_Task requirements_: Extend the High Court ruling on the Mwingi judicial review application below, picking up after its last sentence.

+++ Page excerpt +++

B M M & E K v The Resident Magistrate, Mwingi Law Courts, The Officer Commanding Station Mwingi Police Station & Attorney General [2015] KEHC 6954 (KLR) | Judicial Review | Esheria

B M M & E K v The Resident Magistrate, Mwingi Law Courts, The Officer Commanding Station Mwingi Police Station & Attorney General [2015] KEHC 6954 (KLR)

Full Case Text

REPUBLIC OF KENYA

IN THE HIGH COURT OF KENYA AT MACHAKOS

MISC. APPLICATION NO. 152 OF 2011

B M M……………………………………….1ST APPLICANT

E K ………………………………………….2ND APPLICANT

VERSUS

THE RESIDENT MAGISTRATE, MWINGI

LAW COURTS …………………………...1ST RESPONDENT

THE OFFICER COMMANDING STATION

MWINGI POLICE STATION …………….2ND RESPONDENT

THE ATTORNEY GENERAL …….………3RD RESPONDENT

RULING

B M M and E K by an application dated the 15th June, 2011 sought leave of the court to apply for orders of prohibition prohibiting their arrest, charging and/or prosecution of the offence of neglecting M Munder the Children’s Act and an order of certiorari to remove to this court for purposes of quashing the order of the Senior Resident Magistrate Mwingi made on the 3rd June, 2011.

+++ Data provided +++

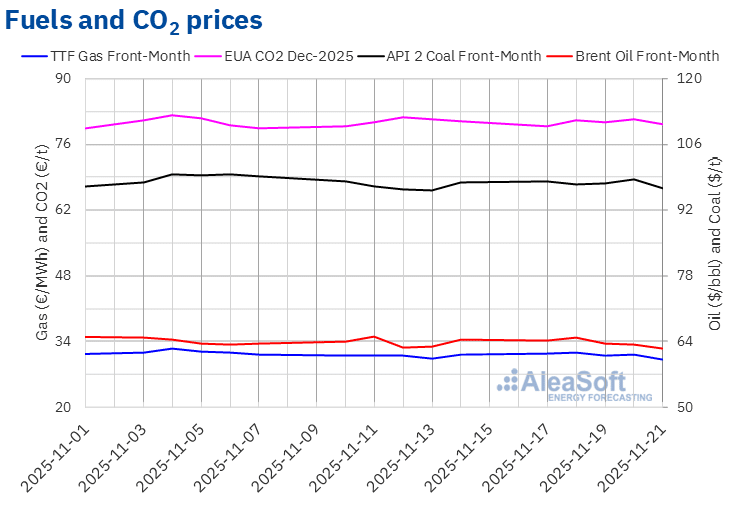
Task: Toggle the API 2 Coal Front-Month legend text
Action: 465,56
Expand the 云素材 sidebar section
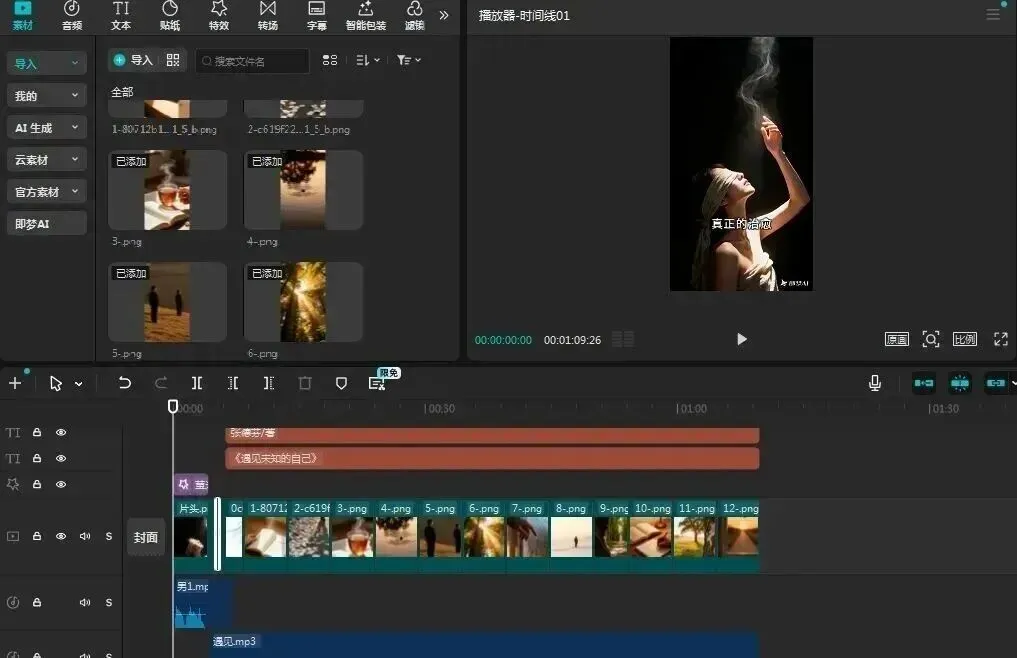The width and height of the screenshot is (1017, 658). pos(47,160)
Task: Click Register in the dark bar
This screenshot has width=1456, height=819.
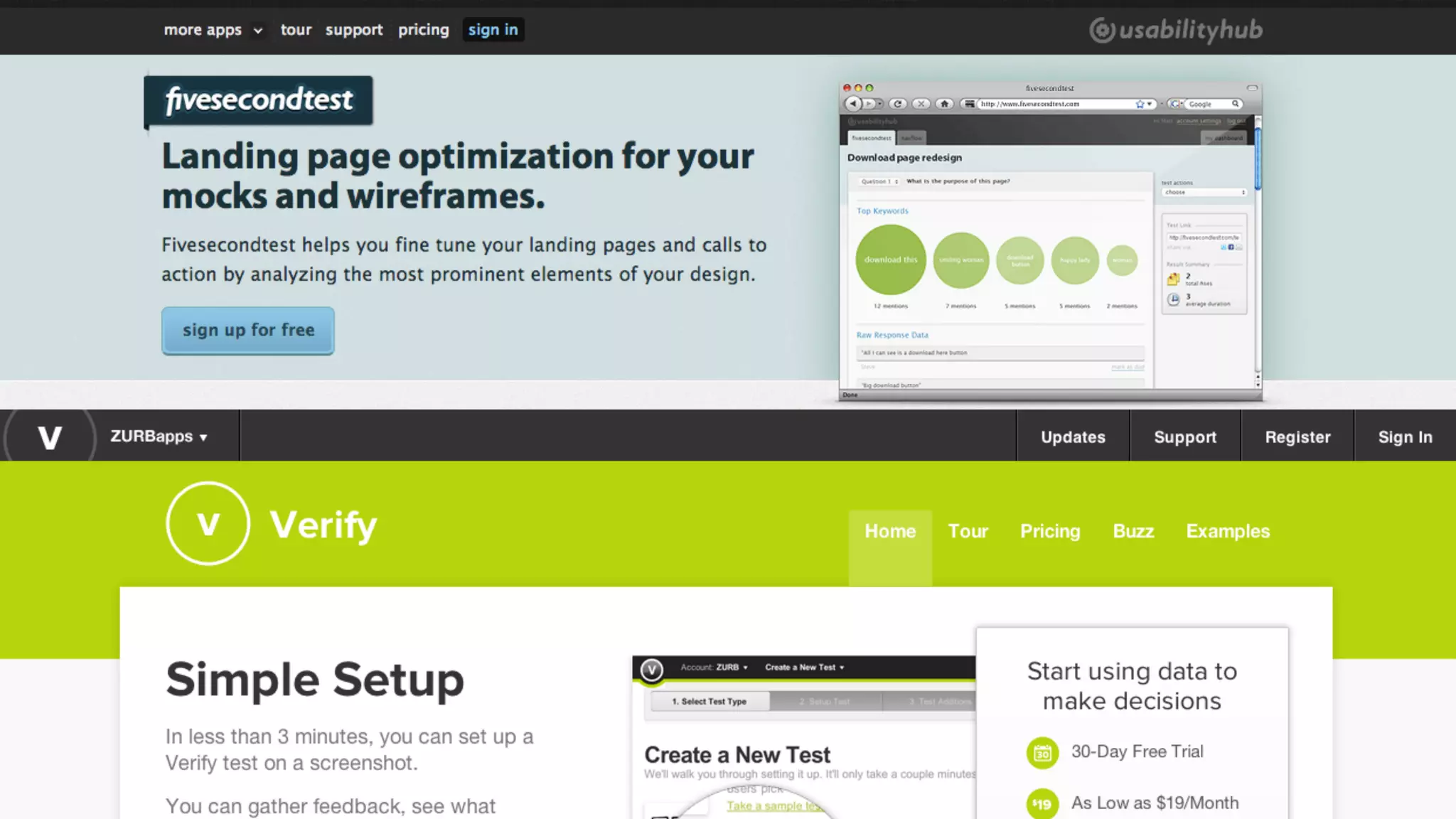Action: 1297,437
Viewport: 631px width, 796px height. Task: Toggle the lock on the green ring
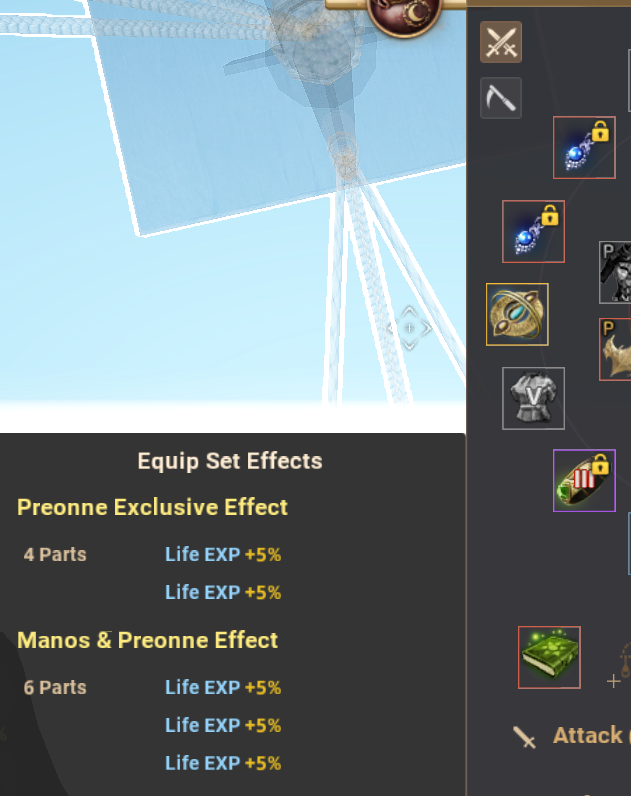coord(600,464)
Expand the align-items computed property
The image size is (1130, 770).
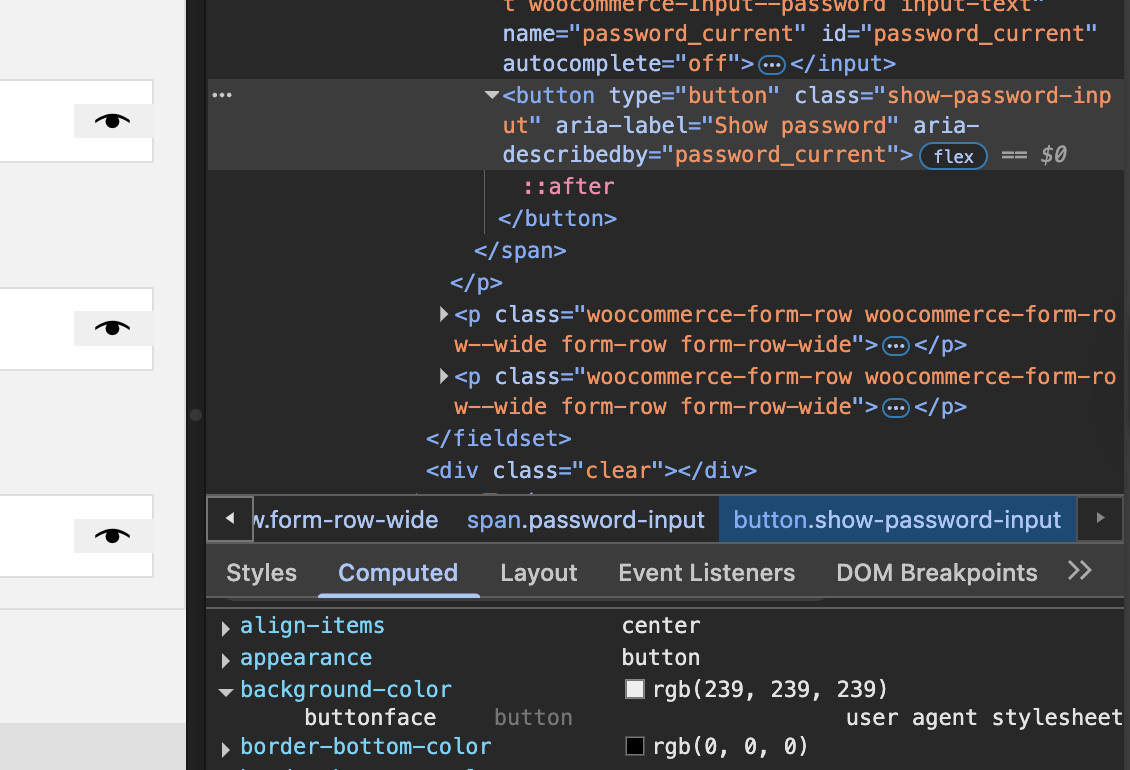coord(226,627)
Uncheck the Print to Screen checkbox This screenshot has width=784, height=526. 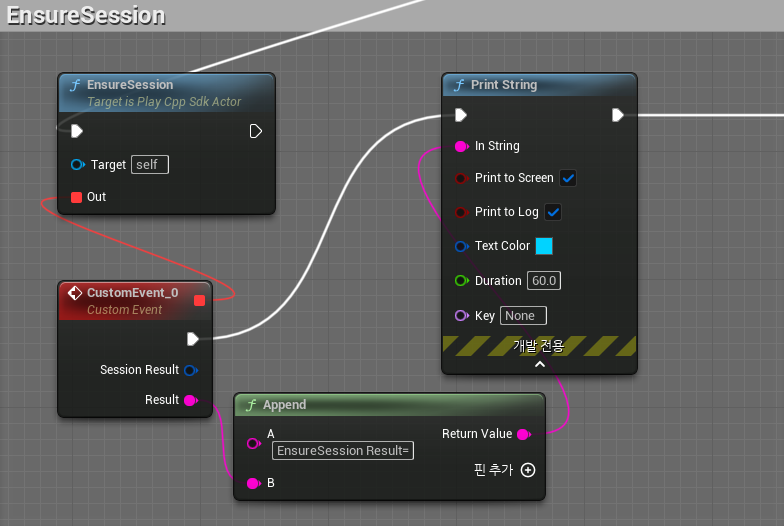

+++

_Written response_:
Leave was granted by the court on the 20th June, 2011 by Kihara Kariuki J(as he then was).

Subsequently they filed a Notice of Motion dated 21st day of June, 2011 seeking orders as follows:

That an order of prohibition do issue prohibiting arrest, charging and/or prosecution of B M M for an offence under Section 127of the Children’s Act for having neglected M M.

That an order of prohibition do issue prohibiting the trial and/or prosecution of E K for the offence of child neglect contrary to Section 127(1) (b) of the Children’s Act No. 8 of 2001 now pending before the Resident Magistrate’s Court at Mwingi in Criminal Case Number 362 of 2011, Republic versus E K.

That an order of certiorari do issue removing to the High Court for purposes of being quashed, the order of the Senior Resident Magistrate’s Court made on the 3rd June, 2011 in Children’s Case Number 11 of 2011, Republic verses M M.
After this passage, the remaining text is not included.